To be done — Rewrite the records as a numbered list, starting with the line containing "You are a computer-use" and going on through the end of the records. Skip blank lines and leave the pictures out.

[START The data]

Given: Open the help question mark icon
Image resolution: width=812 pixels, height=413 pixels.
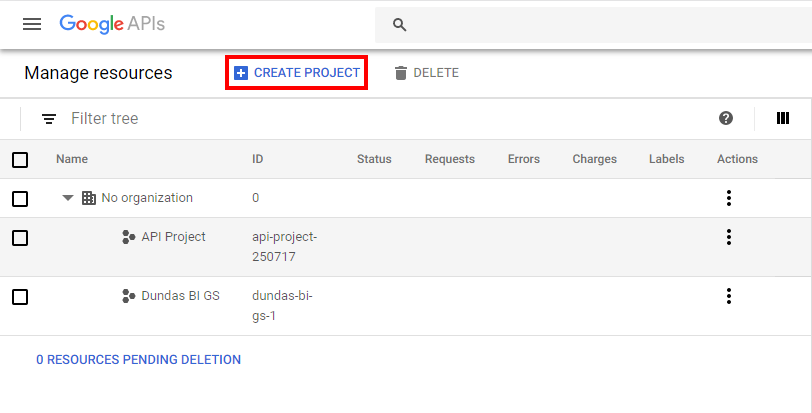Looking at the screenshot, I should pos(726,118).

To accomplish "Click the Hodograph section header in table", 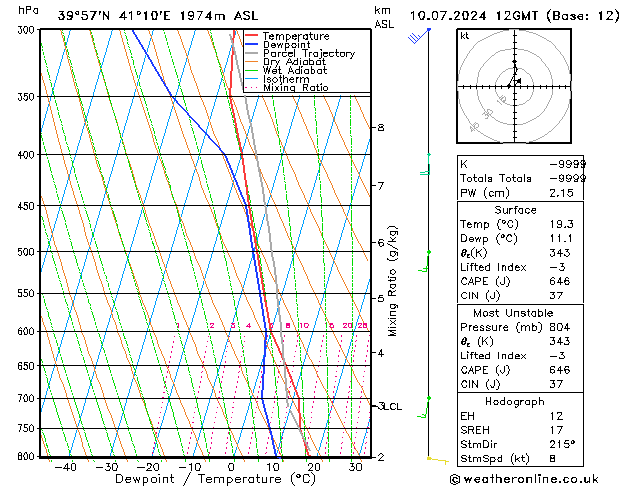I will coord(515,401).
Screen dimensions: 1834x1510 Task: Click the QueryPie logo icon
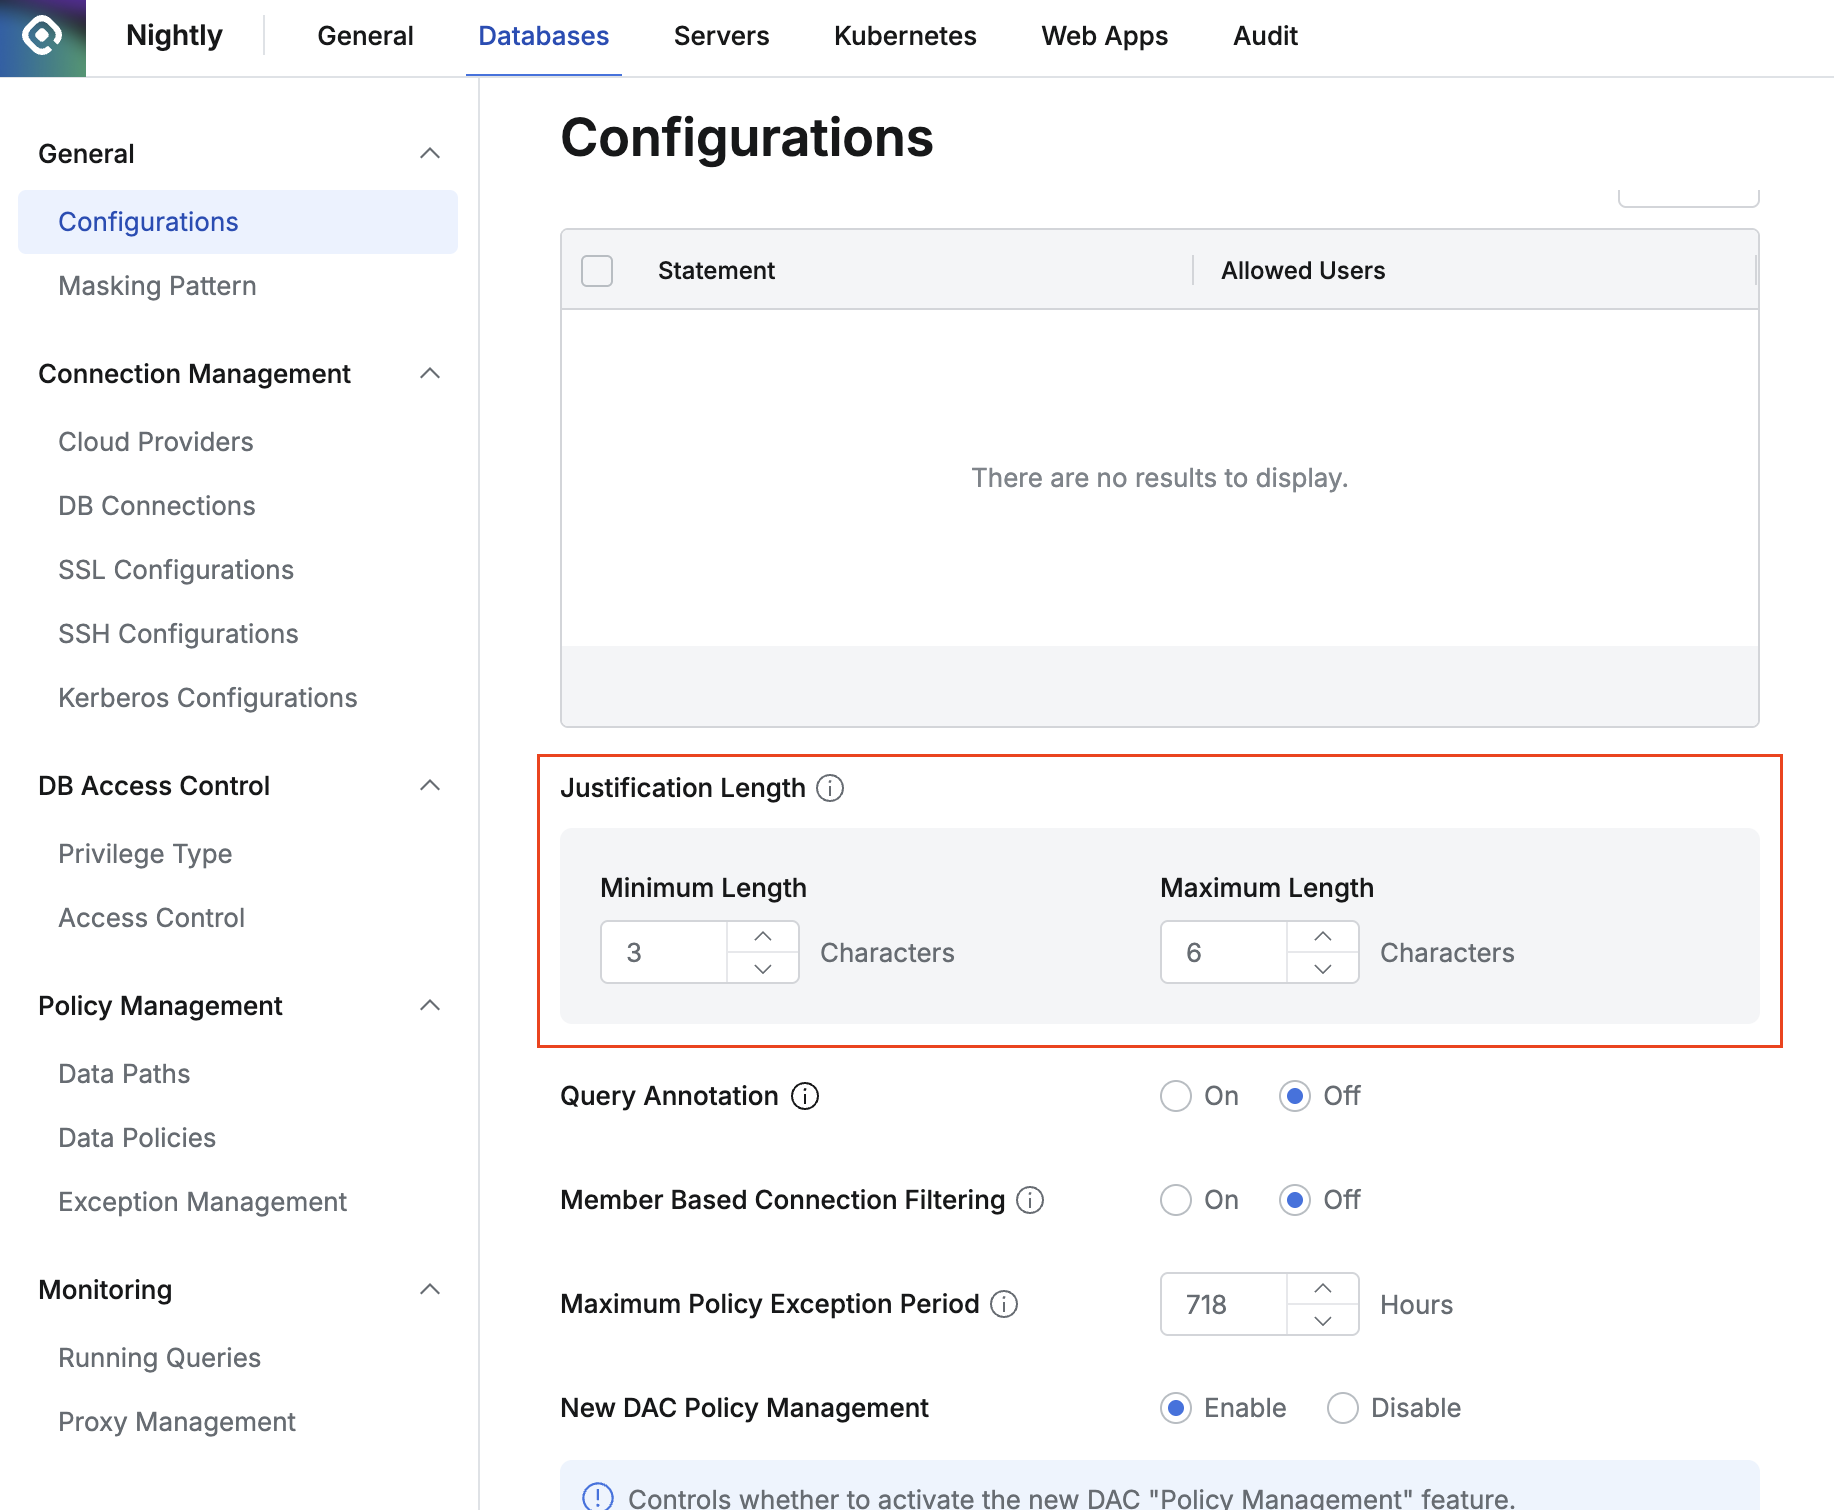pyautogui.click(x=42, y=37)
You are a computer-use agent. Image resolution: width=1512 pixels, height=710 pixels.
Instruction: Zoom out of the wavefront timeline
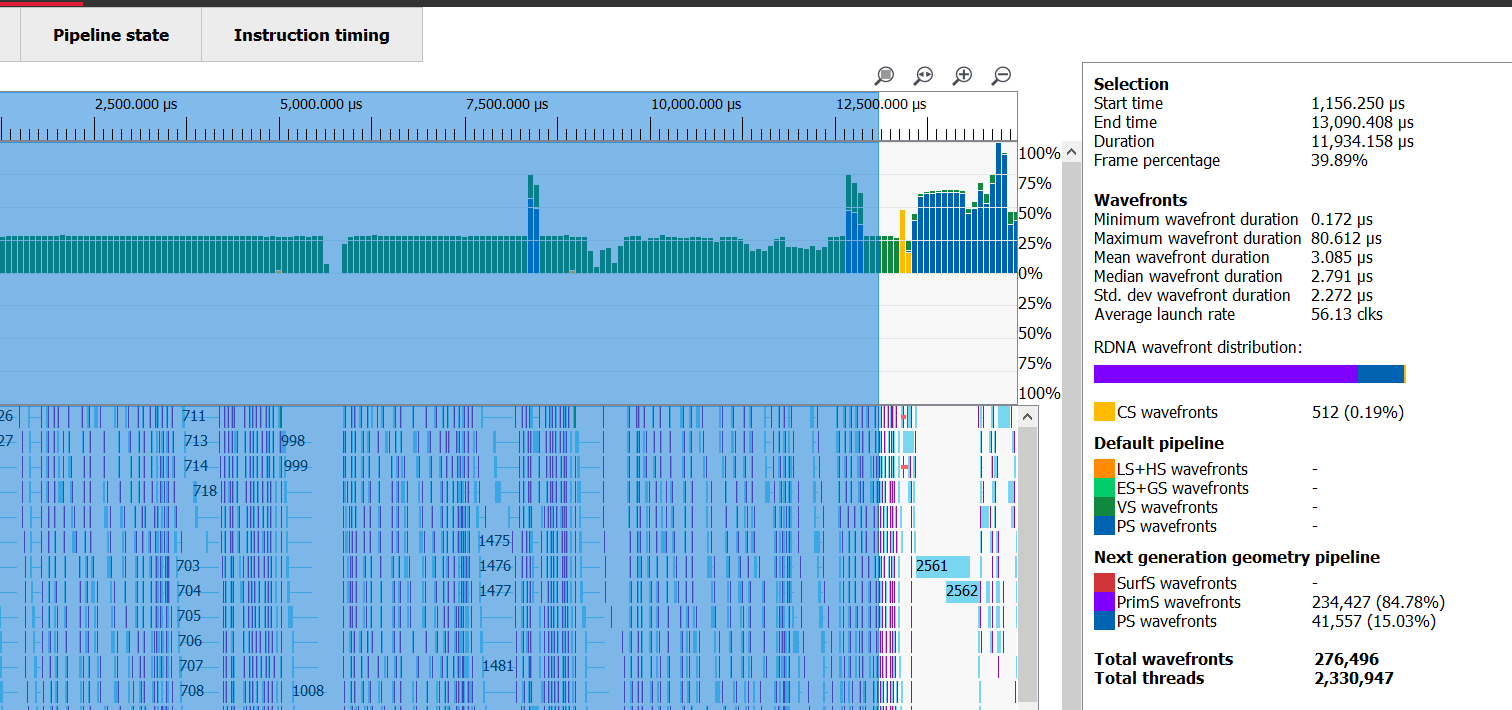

[END The data]

Solution for this exercise —
1. You are a computer-use agent. Image resolution: width=1512 pixels, height=710 pixels.
2. Instruction: Zoom out of the wavefront timeline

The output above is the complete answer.